JWST expõe estrutura oculta e revela nova dinâmica no núcleo ativo da Galáxia da Lula
Imagens inéditas do telescópio James Webb detalham regiões antes invisíveis e sugerem núcleo turbulento com possível par de buracos negros supermassivos.
O Telescópio Espacial James Webb (JWST) revelou detalhes detalhados da Galáxia de Lula, expondo estruturas antes de ocultas por densas nuvens de poeira e revelando uma dinâmica peculiar em seu núcleo ativo.
A Galáxia da Lula, também conhecida como M77 ou NGC 1068, é uma espiral brilhante e fortemente empoeirada, marcada por faixas de poeira e regiões cintilantes de formação estelar. Mais do que um espetáculo visual, ela abriga em seu centro um buraco negro supermassivo extremamente ativo, que influencia toda a dinâmica da região central.
Localizado a cerca de 35 milhões de anos-luz da Via Láctea e orientado de frente para a Terra, o M77 é considerado um laboratório privilegiado para o estudo de núcleos galácticos ativos. O principal desafio sempre foi a poeira densa que obscurece o centro, dificultando a observação direta do núcleo responsável por sua intensa luminosidade.
Projetado para atravessar esse véu, o JWST utilizou luz infravermelha — menos afetada pela poeira do que as faixas ópticas ou ultravioleta —, empregando os instrumentos NIRCam (infravermelho próximo) e MIRI (infravermelho médio). Com isso, conseguiu revelar estruturas invisíveis mesmo em observações de rádio.
Segundo portais especializados, as novas imagens destacam uma barra de estrelas, gás e poeira no centro da galáxia, estrutura ausente em imagens ópticas. As observações penetraram nas camadas de poeira do núcleo, revelando detalhes ao redor da região central, onde se estima uma massa cerca de 13 milhões de vezes maior que a do Sol.
Há intenções de que essa massa possa ser composta por dois buracos negros supermassivos em órbita binária estreita, embora o JWST ainda não tenha conseguido separá-los diretamente.
As imagens também revelam regiões avermelhadas e dispersas ao longo dos braços espirais, identificadas como bolsões de formação estelar — áreas onde o gás se torna denso o suficiente para colapsar sob a gravidade, dando origem a novas estrelas.
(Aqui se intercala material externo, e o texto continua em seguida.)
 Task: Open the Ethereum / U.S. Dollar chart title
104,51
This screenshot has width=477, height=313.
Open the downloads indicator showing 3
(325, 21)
Um anel brilhante, com alguns milhares de anos-luz de extensão, circunda o centro: trata-se do anel de formação estelar, criado pela própria arquitetura da galáxia, que concentra gás nessa região.
A atividade no núcleo é igualmente intensa. Em 2022, cientistas rastrearam um neutrino de alta energia até o centro da Galáxia de Lula. O núcleo consome material a uma taxa de aproximadamente 0,23 vez a massa do Sol por ano, gerando enormes quantidades de energia sob condições extremas de gravidade e fricção. Isso sugere que o M77 pode funcionar como um acelerador natural de partículas atômicas — um dos poucos identificados além da Via Láctea.
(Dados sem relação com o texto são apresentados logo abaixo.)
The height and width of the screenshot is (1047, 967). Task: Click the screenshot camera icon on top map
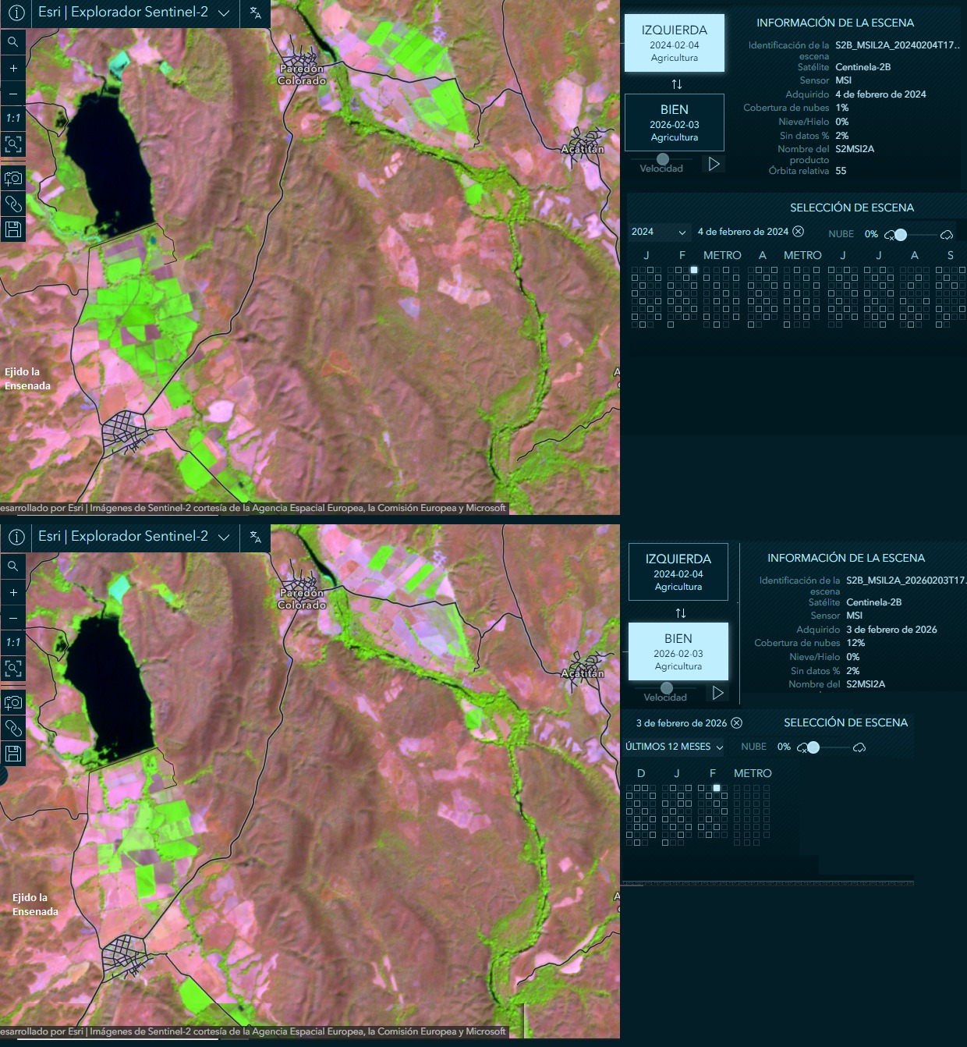13,179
Ao observar a Galáxia de Lula em comprimentos de onda capazes de revelar segredos normalmente invisíveis, o JWST expõe tanto o motor oculto de um núcleo galáctico ativo quanto o ambiente turbulento de formação estelar ao seu redor. Esses dados ajudam a responder questões fundamentais sobre o comportamento de buracos negros, o nascimento de estrelas e os processos extremos que produzem neutrinos de alta energia no Universo.